BEGIN Source material

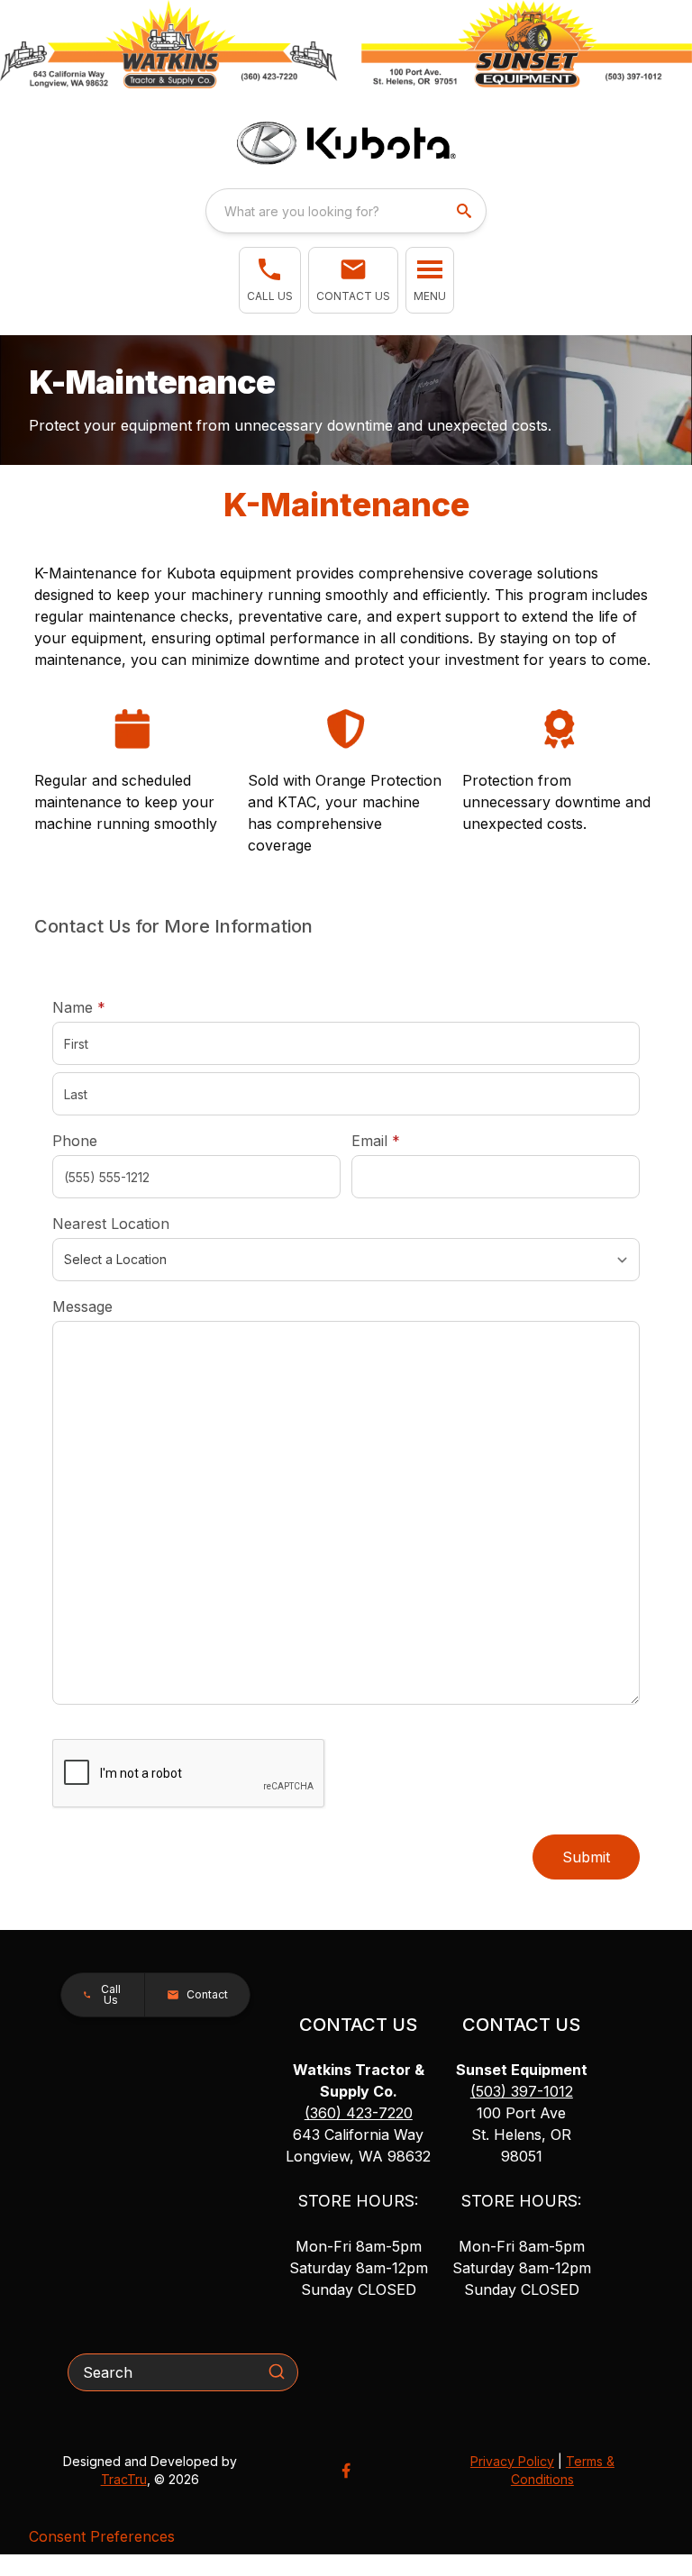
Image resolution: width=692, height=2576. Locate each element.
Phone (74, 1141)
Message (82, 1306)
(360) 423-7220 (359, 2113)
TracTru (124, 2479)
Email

END Source material

#### Exercise instructions
Please give the data above again in exact form and omit every picture.

#### Task result
Image resolution: width=692, height=2576. Locate each element.
Phone (74, 1141)
Message (82, 1306)
(360) 423-7220 (359, 2113)
TracTru (124, 2479)
Email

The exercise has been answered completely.